**Material provided:**
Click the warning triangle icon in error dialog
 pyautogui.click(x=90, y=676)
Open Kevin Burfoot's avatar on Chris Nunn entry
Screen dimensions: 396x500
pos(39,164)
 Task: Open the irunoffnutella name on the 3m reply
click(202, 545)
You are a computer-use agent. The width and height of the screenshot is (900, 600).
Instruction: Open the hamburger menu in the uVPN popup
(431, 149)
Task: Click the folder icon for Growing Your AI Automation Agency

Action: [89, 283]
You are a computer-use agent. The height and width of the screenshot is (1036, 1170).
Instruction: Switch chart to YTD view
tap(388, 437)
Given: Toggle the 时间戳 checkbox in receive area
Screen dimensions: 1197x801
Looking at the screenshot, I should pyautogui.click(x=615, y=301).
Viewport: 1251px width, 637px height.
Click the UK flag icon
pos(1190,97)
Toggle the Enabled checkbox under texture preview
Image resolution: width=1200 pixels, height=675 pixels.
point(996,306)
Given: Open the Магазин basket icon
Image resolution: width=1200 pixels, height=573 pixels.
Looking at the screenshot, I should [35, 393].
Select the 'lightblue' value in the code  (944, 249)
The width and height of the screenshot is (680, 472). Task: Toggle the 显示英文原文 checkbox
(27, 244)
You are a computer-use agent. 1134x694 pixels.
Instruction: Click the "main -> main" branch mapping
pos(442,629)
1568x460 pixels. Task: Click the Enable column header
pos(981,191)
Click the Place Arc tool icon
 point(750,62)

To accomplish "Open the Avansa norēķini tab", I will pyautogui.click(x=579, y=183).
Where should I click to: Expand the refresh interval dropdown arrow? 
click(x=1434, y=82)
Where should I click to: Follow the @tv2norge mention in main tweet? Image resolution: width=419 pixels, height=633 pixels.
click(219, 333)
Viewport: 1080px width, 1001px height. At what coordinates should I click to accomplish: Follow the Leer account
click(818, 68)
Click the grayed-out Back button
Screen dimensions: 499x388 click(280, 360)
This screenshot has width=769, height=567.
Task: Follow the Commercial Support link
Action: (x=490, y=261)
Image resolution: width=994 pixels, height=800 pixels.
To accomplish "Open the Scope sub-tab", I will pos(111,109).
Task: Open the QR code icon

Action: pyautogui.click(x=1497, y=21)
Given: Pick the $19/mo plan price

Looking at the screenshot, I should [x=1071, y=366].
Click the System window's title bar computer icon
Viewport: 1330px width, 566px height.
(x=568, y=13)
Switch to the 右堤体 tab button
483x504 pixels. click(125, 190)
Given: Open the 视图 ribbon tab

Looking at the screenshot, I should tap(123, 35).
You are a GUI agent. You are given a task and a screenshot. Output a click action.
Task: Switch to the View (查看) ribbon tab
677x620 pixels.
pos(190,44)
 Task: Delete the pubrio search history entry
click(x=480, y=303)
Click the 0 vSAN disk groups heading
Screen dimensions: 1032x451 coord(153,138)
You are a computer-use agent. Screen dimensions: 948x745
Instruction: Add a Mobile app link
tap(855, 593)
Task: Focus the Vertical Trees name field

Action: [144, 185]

**Problem:** Pull out every line in the material above where "agent" occurs.

**Answer section:**
You are a computer-use agent. The width and height of the screenshot is (900, 600).
You are a computer-use agent. The height and width of the screenshot is (1036, 1170).
You are a computer-use agent. 1134x694 pixels.
You are a GUI agent. You are given a task and a screenshot. Output a click action.
You are a computer-use agent. Screen dimensions: 948x745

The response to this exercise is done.